The best way to learn COG coding is to just do it. Of course that’s easier said than done. I know some of the coding hurts my brain too. I use Twine first to outline things and get an idea of how I want to map the story, then convert to COG.


#5

You don’t need safety; you need criticism, and the fortitude to take it.


#6

What @ADNox said.


#7

@FairyGodfeather
Well, feedback is still feedback. Thank you for your input :slight_smile: I’ll definitely look for other places for feedback.

That’s true. I guess I’ll start practicing the basics of COG coding now so when I do turn this into a COG, I won’t have much trouble


#8

@ADNox

That’s absolutely true! To be honest, I’m not sure why I said, “…a safe place to ask.”


#9

All you need is an honest writing buddy that’ll point out what reads awkwardly, what the reader responds poorly too, what’s grammatically incorrect, etc. My last one became a lawyer and she’s never online anymore, but a competent second set of eyes was priceless.


#10

@ADNox
Thank you for the advice :slight_smile:
I’ll definitely look for someone that’ll do just that.


#11

@DonkeyKong Not to be a douchebag but the summary of your story sounds like every other generic summary ever given for a mystery that involves the wealthy and murder, though it could be a unique story, but I just wanted to point out the fact I almost fell asleep through the summary, though I never thought murder mysteries surrounding the wealthly were very interesting, or really compelling, I find that to be a boring overused element everyone throws in now.

The summary made me think of an ABC drama what the hell is it called? Pretty little liars? more like semi-decent little annoying bores. that show sucks in my opinion and it sounds exactly like that to me. in my opinion if people already associate your story with something no one really likes then they will avoid it. Maybe, have an out-of-the-box approach to it and im just learning this but subtleness goes along way if you hint key events and stuff that may make it more appealing.

Also, the names you came up with… No… Just no… the Generic level in those names were over 9,000 and I didnt need a scouter to see that, perhaps you should just work on the story and over time come up with a name? I think for most people the name for a story either comes at the start or midway through finishing the book.


#12

My suggestion(s) is this: just write it. A single-paragraph summary does about as much good to you as the single-paragraph summaries on the back of a book does, which is little to none at all. Just write it. Take criticisms with a grain of salt, if all they’re doing is deconstructive criticism with nothing constructive to offer, then they have nothing to offer themselves and just move on. Where I work we like to call those the “movie critics” critique, because who is the most worthless person in the production of a movie? The movie critic. Stating everything that sucks and what’s wrong with a movie but never apart of–or offering up anything constructive to the actual movie making process. A genuine critique will deconstruct the flaws of what’s there, and then offer up a modus operandi on how to fix or construct anew to make better or easier to ready or whatever the problem(s) with the narrative maybe. Any critique that fails to do this, just move on.

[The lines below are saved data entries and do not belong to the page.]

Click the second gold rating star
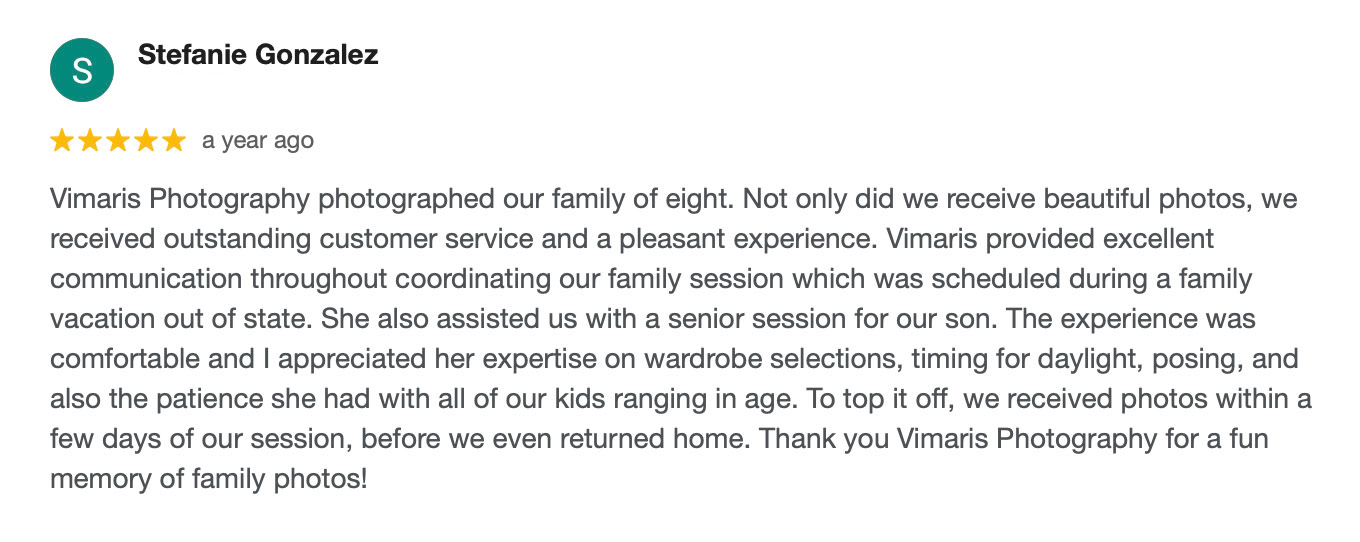This screenshot has width=1360, height=542. pos(90,141)
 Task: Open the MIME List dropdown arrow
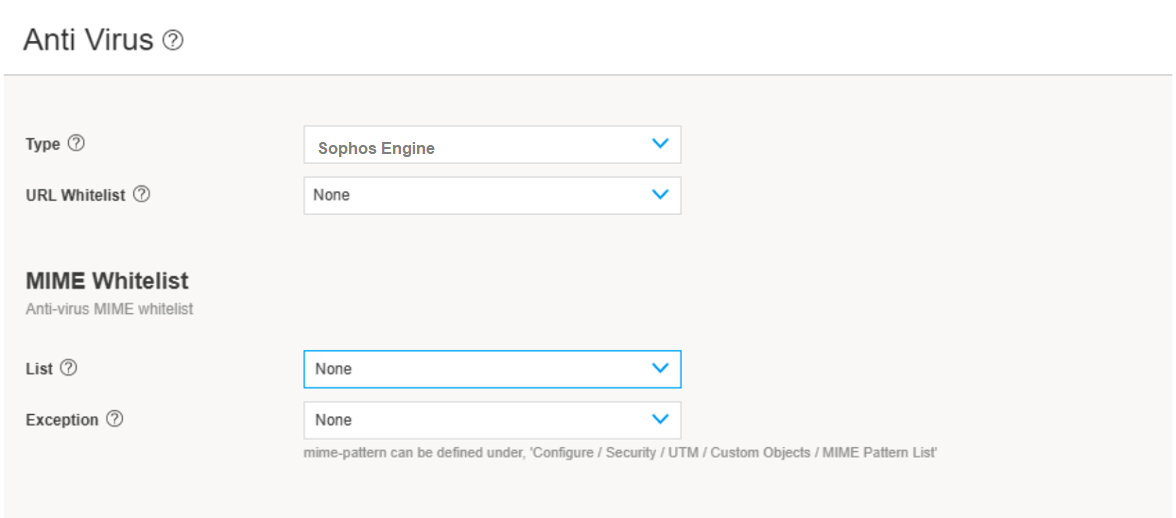[x=660, y=368]
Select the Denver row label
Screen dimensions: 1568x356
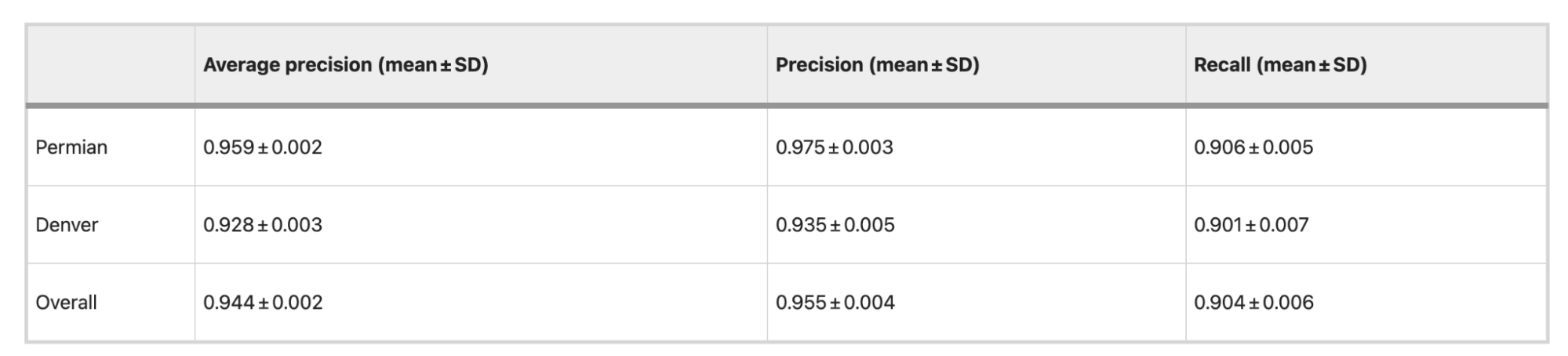[67, 225]
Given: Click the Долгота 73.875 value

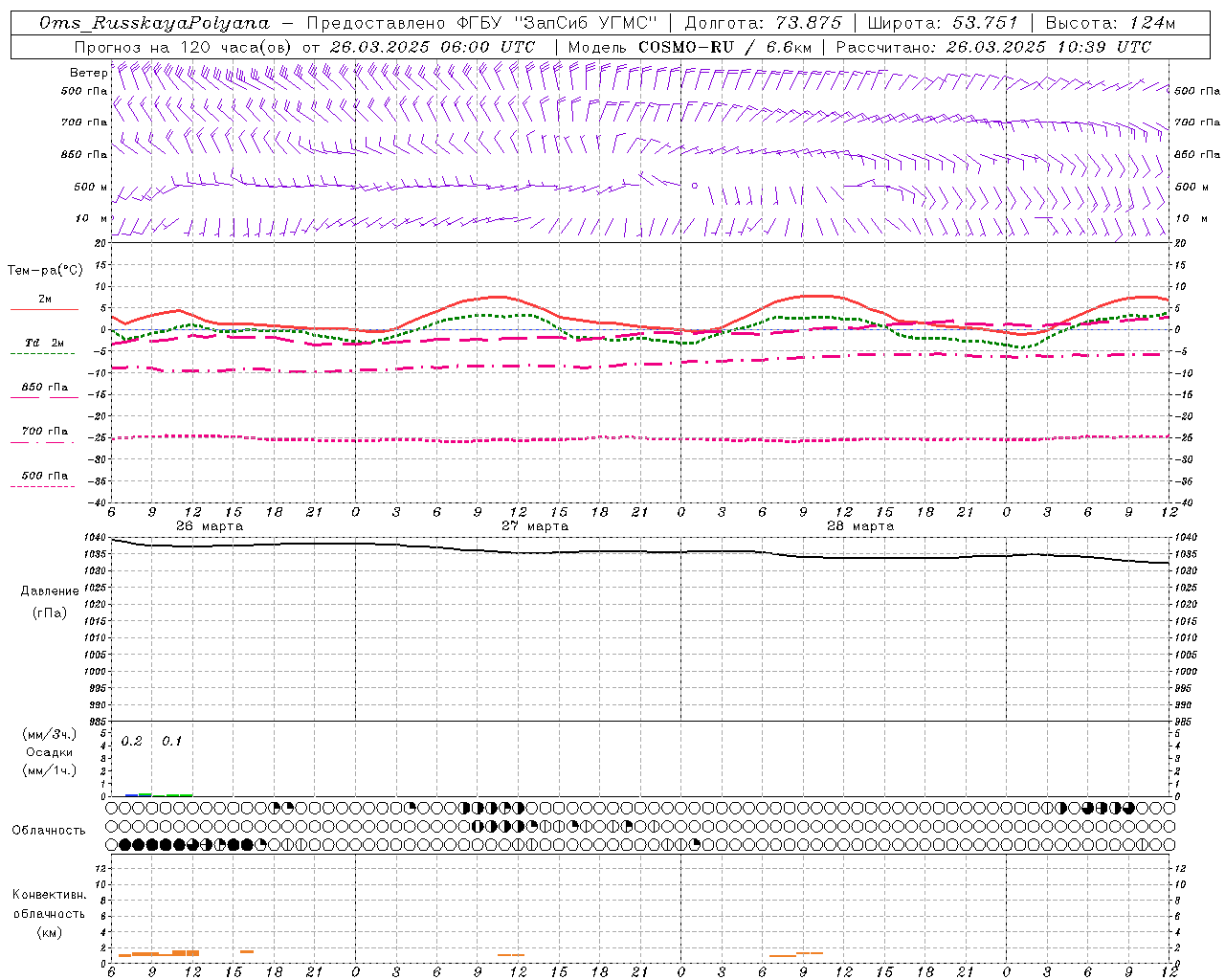Looking at the screenshot, I should pos(809,23).
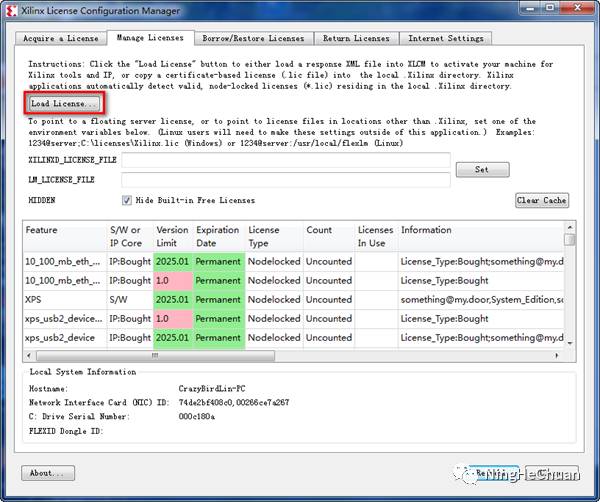Click the Load License button
Image resolution: width=600 pixels, height=502 pixels.
(x=64, y=104)

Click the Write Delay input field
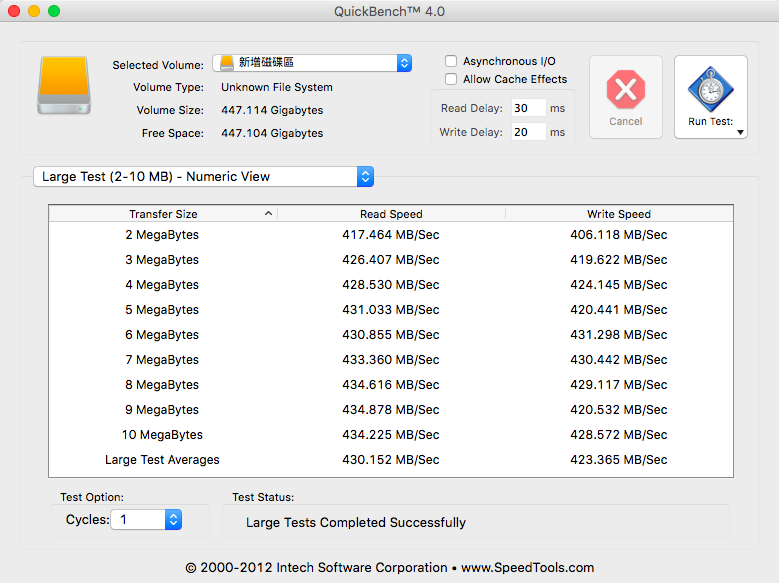(527, 132)
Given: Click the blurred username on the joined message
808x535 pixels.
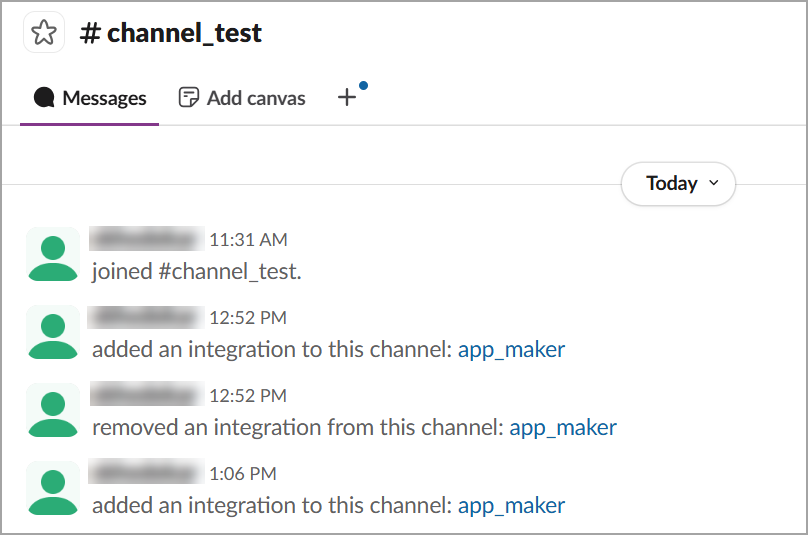Looking at the screenshot, I should pyautogui.click(x=146, y=239).
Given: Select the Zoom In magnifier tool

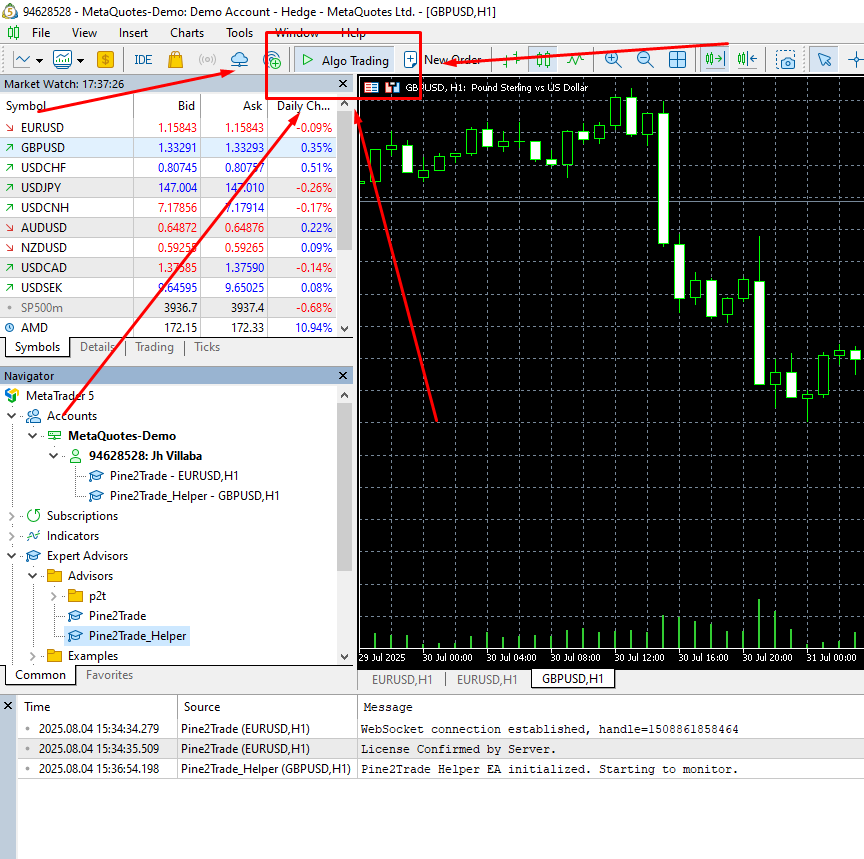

But given you haven’t truly written anything, and we only have a short paragraph to actually go on, there isn’t really much to work with. So I’d also suggest on giving out a bit more detail on the characters themselves and the setting and the plot itself. Because what’s currently there, I have nothing but a big ol’ question mark. But again, that fails back to this: writing it out. So, one more time, just write it.


#13

Generally when someone says, “Not to be a douchebag but” it’s best to just stop typing.

I agree with what @Apillis is saying. I don’t think there’s enough written yet to be able to offer a critique on it. I also think that critiquing can be destructive. The important thing is to write and get finished with what you’re writing and enjoy what you’re doing. If feedback from others helps you do this then that’s great. I know the draw of having an audience for what you’re doing, and being helpful and supportive. But really you can’t write by consensus, so just write.